§ Data lines:

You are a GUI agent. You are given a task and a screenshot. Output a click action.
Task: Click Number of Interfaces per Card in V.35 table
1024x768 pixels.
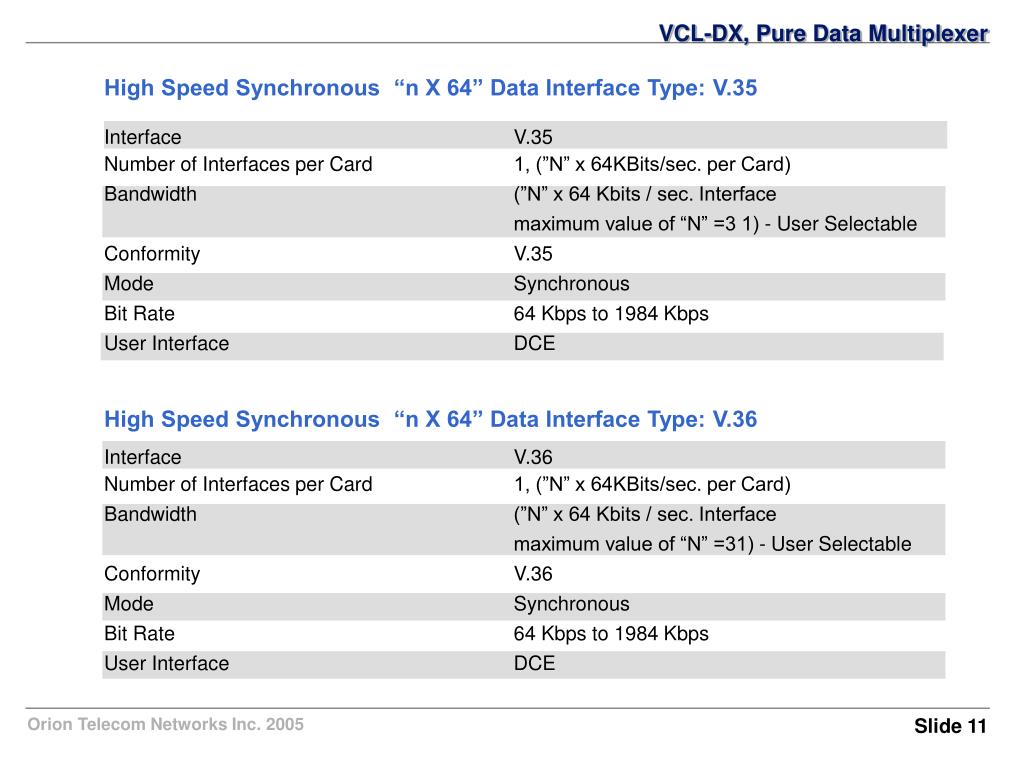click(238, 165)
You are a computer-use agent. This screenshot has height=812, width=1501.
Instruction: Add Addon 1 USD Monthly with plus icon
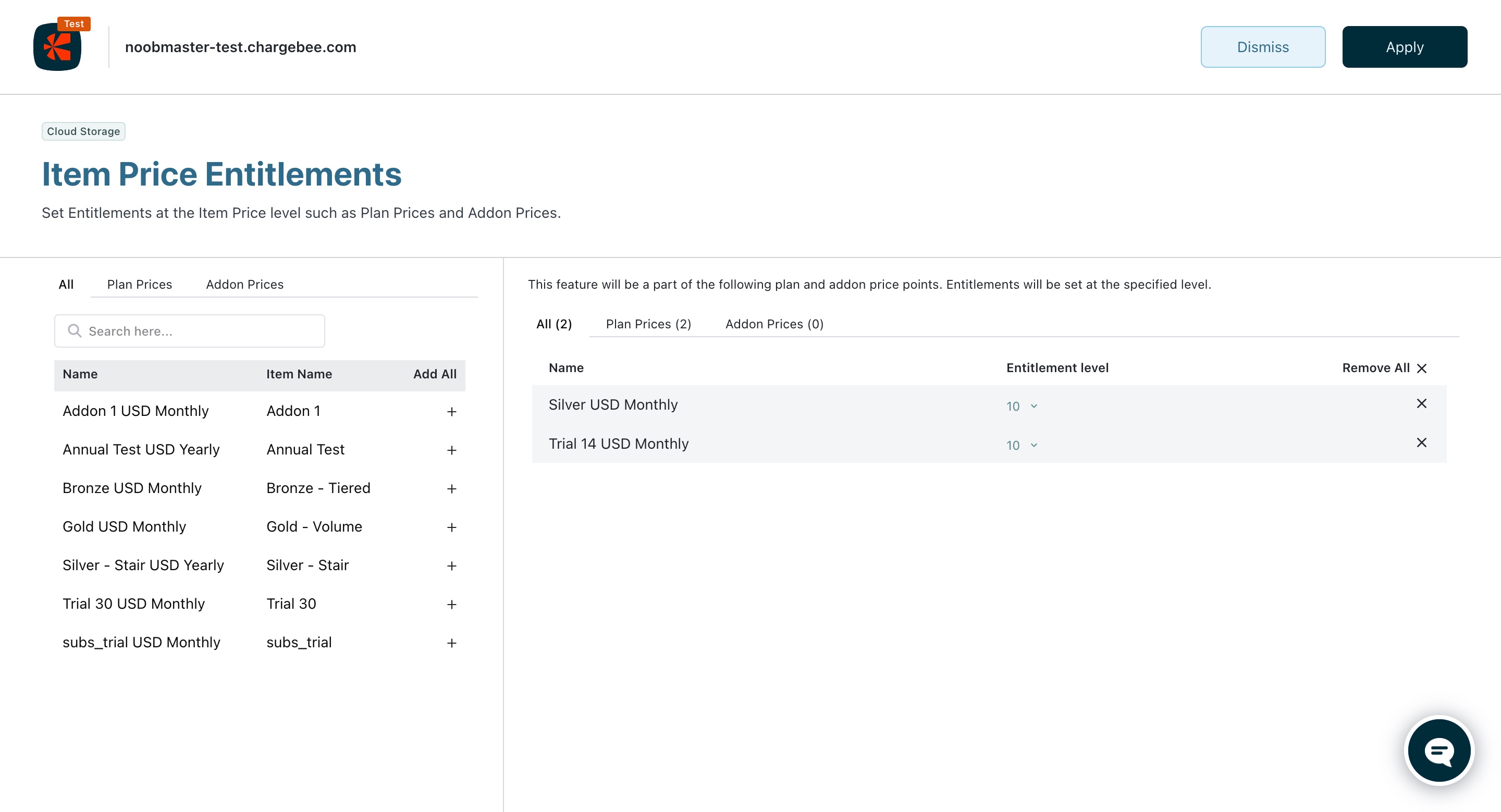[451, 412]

==

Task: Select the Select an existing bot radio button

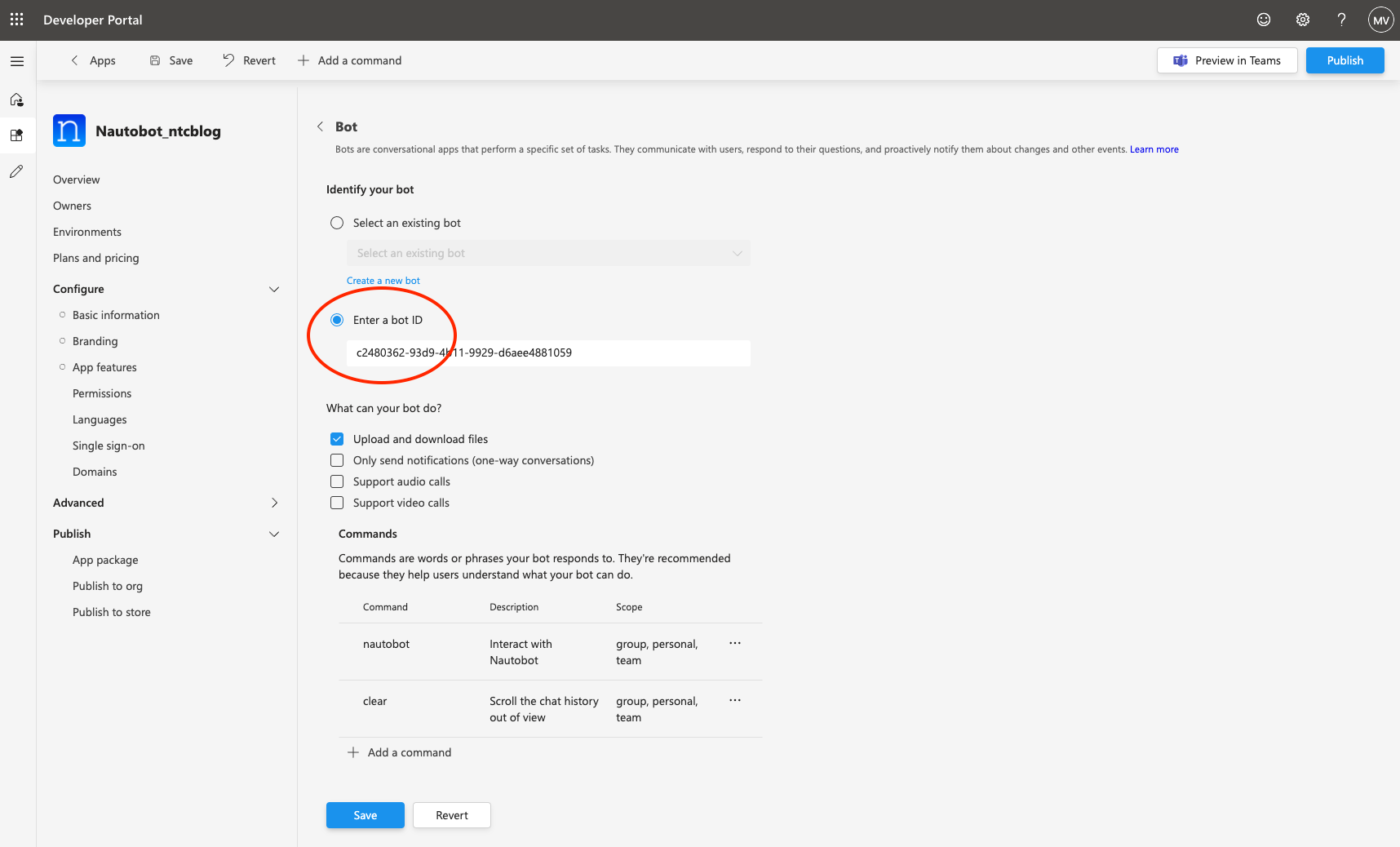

§ What the exercise asks: Which lines in the items above contain the string "agent"? Pull out each such line and copy it in full.

§ Solution for this problem:
You are a GUI agent. You are given a task and a screenshot. Output a click action.
You are a computer-use agent. This screenshot has height=812, width=1501.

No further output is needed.